* _TRY IT_
What is needed is an exact transcription of the line containing "Where should I" and every line after it through the end of the entries below, with no pictures.

* _EXTRACTED RECORDS_

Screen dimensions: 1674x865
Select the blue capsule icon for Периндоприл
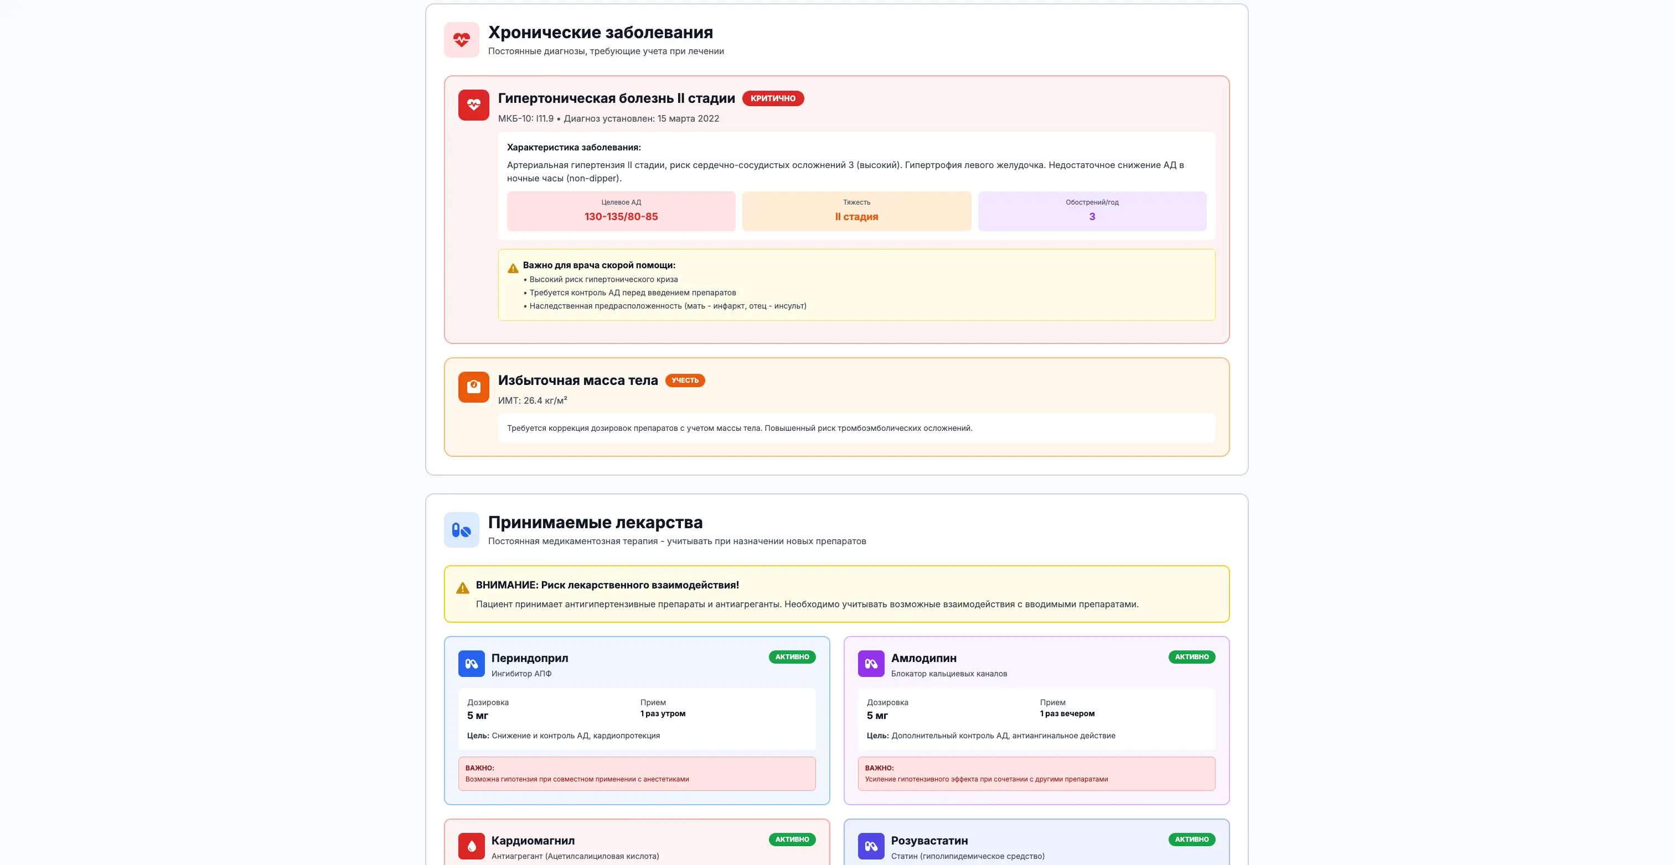coord(472,664)
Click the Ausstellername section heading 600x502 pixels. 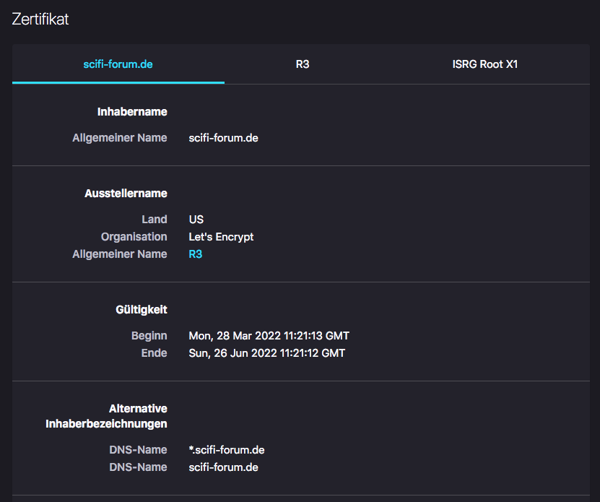tap(126, 194)
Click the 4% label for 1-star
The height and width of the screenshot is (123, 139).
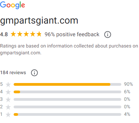click(127, 114)
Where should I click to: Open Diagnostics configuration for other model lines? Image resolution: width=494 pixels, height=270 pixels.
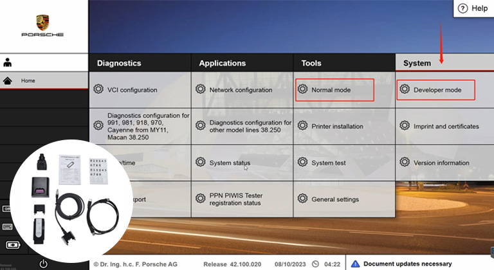(x=250, y=125)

* _WRITTEN ANSWER_
Where should I click to: Open Diagnostics configuration for other model lines? Image resolution: width=494 pixels, height=270 pixels.
(x=250, y=125)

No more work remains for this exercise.